A mí sí me gustan los niños. No lo niego: me gusta entender cómo funciona la mente de los mocosos. Normalmente son muy cagados, dicen las cosas como van y eso, gracias a la profunda hipocresía con la que vivimos a diario, nos sorprende un chingo. Algunos, los mejor orientados, llegan a conclusiones brillantes que los dejan mejor parados que varios adultos que conozco. En fin, me gustan los niños.
Lo que no me gusta es cuando los papás, cegados por el amor inmenso que les profesan, proclaman que sus hijos son genios, lumbreras infalibles, que casi casi podrían ser secretarios de estado a los 11 años (bueno… viendo a los últimos especímenes, comienzo a creer que muchos niños sacamocos del recreo harían mejor papel).

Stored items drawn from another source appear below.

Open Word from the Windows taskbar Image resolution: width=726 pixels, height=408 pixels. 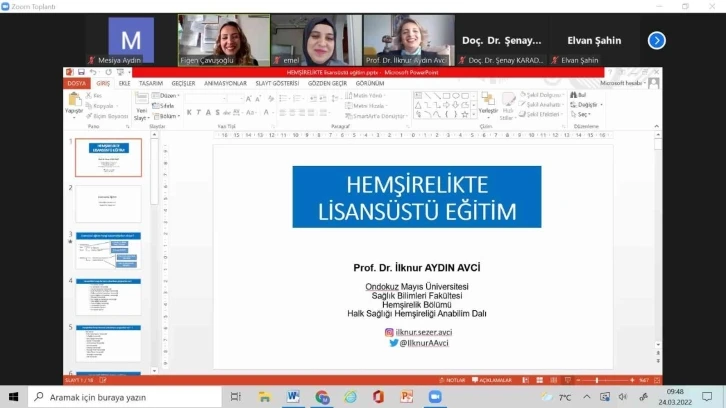(x=293, y=397)
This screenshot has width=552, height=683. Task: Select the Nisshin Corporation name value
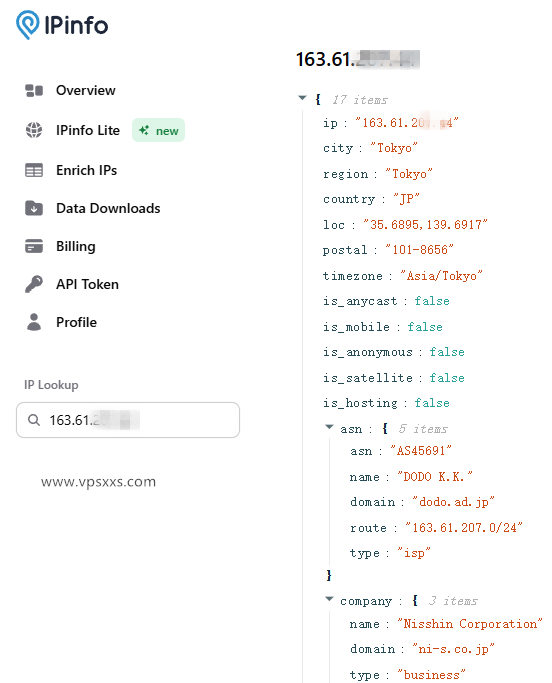coord(470,624)
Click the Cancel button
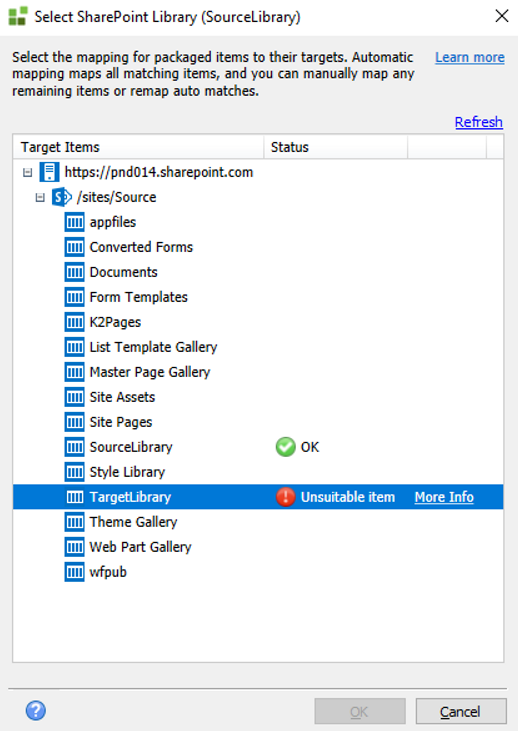Screen dimensions: 518x731 (461, 711)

Y no dudo que en efecto haya niños que sean muy inteligentes. Lo que trato de decir es que el afecto al muchacho o muchacha nos puede hacer suponer que estamos frente al siguiente Doogie Howser (o Justin Bieber, ja!), cuando en realidad se trata de un elemento promedio, o en el mejor de los casos, un poco más listillo que el resto.
Expongo lo anterior, porque me queda claro que el (casi) u.n.i.c.o. factor que desata el dominio sobre una disciplina, en niños o adultos, es la maldita práctica. Es el estímulo temprano, la constancia en la ejecución, el chinga y dale. No nacen superdotados cada 5 minutos, se los juro. Es simple y pura práctica. Practicar mucho y practicar mejor que los demás. Eso te hace destacar, nada más.
Así que dejen de pensar que sus hijos tienen un IQ de 785 millones, porque generalmente, están en lo falso. Si quieren que los saquen de pobres jugando futbol, pónganlos a entrenar un chingo, y denles hormona del crecimiento como a Messi. Si prefieren que sea una estrella de la Academia, que ensaye Noche de Paz diario antes de dormir y de paso Los Changuitos en el piano para redondear su talento.
Todo esto para aceptar que así como no hay niños fantástios en cada esquina, tampoco hay escritores virtuosos por arte de magia. Y que, me carga el payaso, tengo una artritis mental espantosa que me impide escribir con la fluidez que yo quisiera. Me urge quitarme el polvo, sacudir la polilla, estirar las piernas y otras manifestaciones del fin de letargo que supone esta nueva etapa. Duele la atrofia y duele un chingo.
Así que si los sorprendo acá con un texto uf de maravilloso, no empiecen a tirar flores aplaudiendo la aparición divina de las letras. Fue por chingarle y rasparme los nudillos. No hay otra forma y corro el riesgo de que me dé un calambre.
Si así sucede, échenme un plátano y sóbenme la pata. Cuesta, cuesta… y no xaladas.
2 comments:
jajajaja me encantó.. no sé que parte más... si "me gustan los niños" por aquello de que podré encargarte al "Sin Nombre" Carrillo Nathal, o la última... pero buen post.
Muy de acuerdo con la parte de la polilla.. suele pasar... pero, en tu caso, sé que pronto pasará.
Un beso
Cuesta, cansa, confronta, desnuda, te recuerda todo lo que ignoras, te expone cuánto quieres-cuánto (no) puedes.
Pero si esa es tu elección y te presentas a la cita diaria, no hay artritis que se te resista.